For those of us who hadn’t lived through the realities of the 30s and 40s, the interpretation of it that we garnered from Saturday Cinema was of fire escapes on the sides of buildings, hats on every head, Art Deco automobiles, raincoats, tuxedos, cigarette holders, Bourbon-on-the rocks, neon lights flashing through venetian blinds, shoeshine boys, speakeasy clubs with dancing-girls, black pianists and chanteuses in sequins, streetwise dames who gave as good as they got, and fast-talking, snarling guys who spoke in a slang that had the infectious rhythm of jazz, guys who’d shoot first and ask questions later.

The look was as startlingly distinctive as the dialogue, as was the music – stabbing strings that emphasised the intensity of the melodrama during the final scene; and someone always died in the final scene. These films opened with the credits and concluded with a simple ‘The End’; they rarely ran longer than ninety minutes; they lifted the young viewer out of the genuine horrors played out on TV news broadcasts and into a parallel past with comforting archetypes and clearly-defined boundaries that were easier to understand, not to mention far more seductive. The women were beautiful and the men were handsome because the cinematographers spent hours lighting the set before shooting actually began; this really was cinema as an art form, utterly separate from reality and re-imagining the world in a way that only the graphic novel is capable of doing in the 21st century.

The incredible on-screen presence of Cagney and Bogart or Crawford and Davis is a world away from the studied mumbling of contemporary movie icons. These were actors who had paid their dues on stage and always carried their voices to the back-row. They predated the Method, but the curious caricatures of real people they played seem just as authentic as the Method because they make perfect sense in the artificial construct of reality they inhabit – just as nobody in a comic book thinks it remotely odd that musclemen in tights engage in fisticuffs that leave their streets resembling war-zones. Who pays for the damage when the Incredible Hulk has a punch-up with the Thing? Who cares?

Children stumbled upon classic cinema in the 70s and 80s because there were no TV alternatives on a Saturday afternoon. Now there are, and it’d be interesting to see how many movie stars from the 30s or 40s any child today could name. Would they recognise Edward G Robinson or Barbara Stanwyck? Would they even recognise Laurel and Hardy? Some of these old stars were still alive when I was a child – and occasionally turned-up in a toupee on ‘Parkinson’; but a lot of them were long-dead. They were before my time, but of my time as well.

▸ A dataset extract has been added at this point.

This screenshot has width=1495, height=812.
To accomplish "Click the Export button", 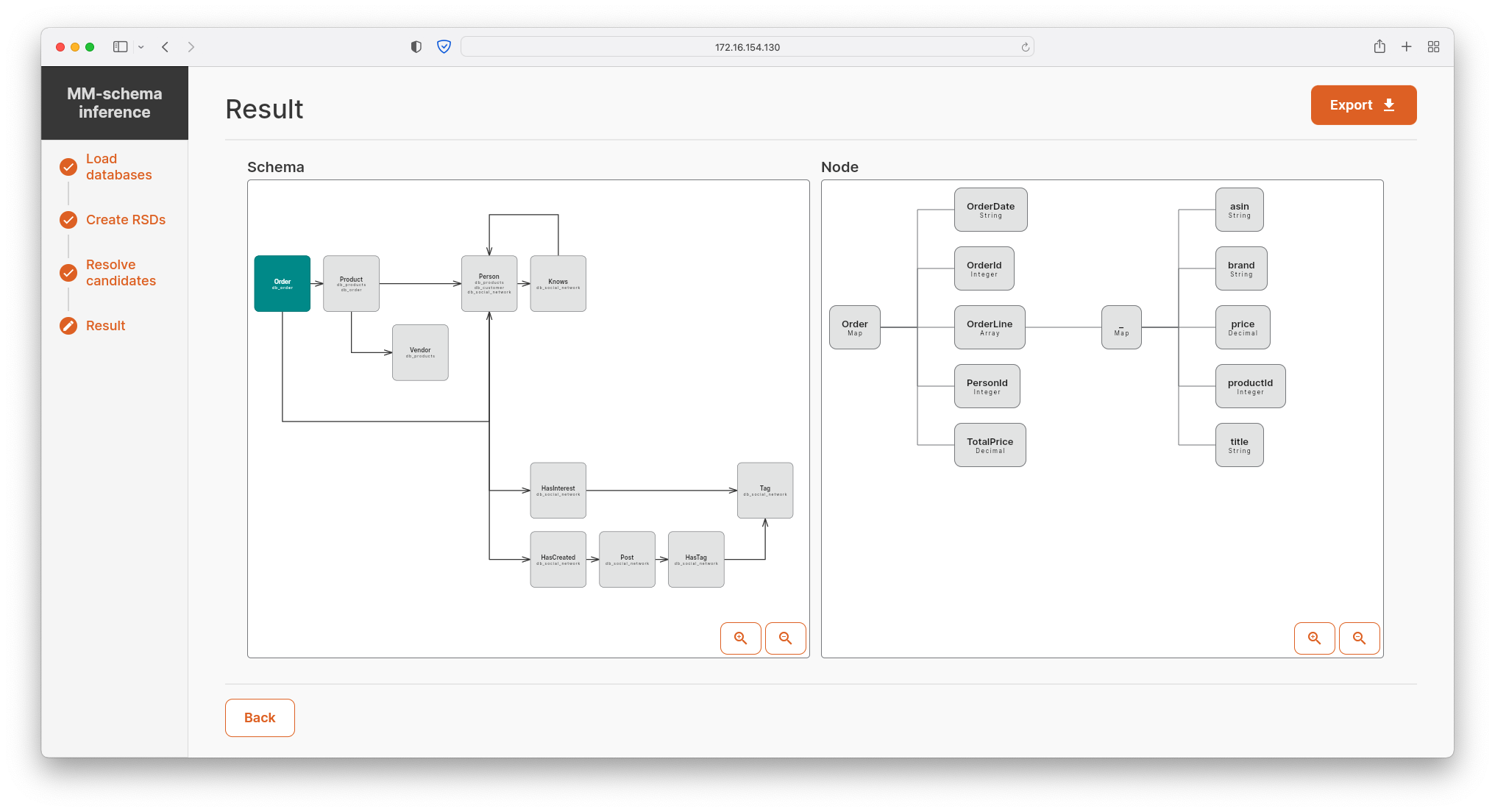I will (x=1363, y=104).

In a fragmented television landscape where anything other than talent contests, quiz shows, antique treasure hunts, house conversions and ‘maverick detectives’ hunting down serial killers have been reduced to niche interests and ghettoised via specialist channels, a child would have to seek out these movies now; I didn’t. A paucity of choice actually brought the viewer into contact with programmes only the converted would make the effort to track down today. I welcome the theoretical availability of choice in terms of channel numbers, but I’d like there to be a little more choice within the channels I can receive, not a schedule designed solely to give me more of what I’m already familiar with.

Hope has appeared, however, in the shape of a newcomer to the overcrowded digital TV landscape called Talking Pictures TV, which specializes in precisely this kind of celluloid entertainment; it’s already collected quite a cult following, which is encouraging. The world of ‘Double Indemnity’, ‘White Heat’, ‘The Roaring Twenties’ and ‘Mildred Pierce’ remains as entertaining an alternative to what’s outside the window as any the 20th century invented. And still a bloody good alternative to sport.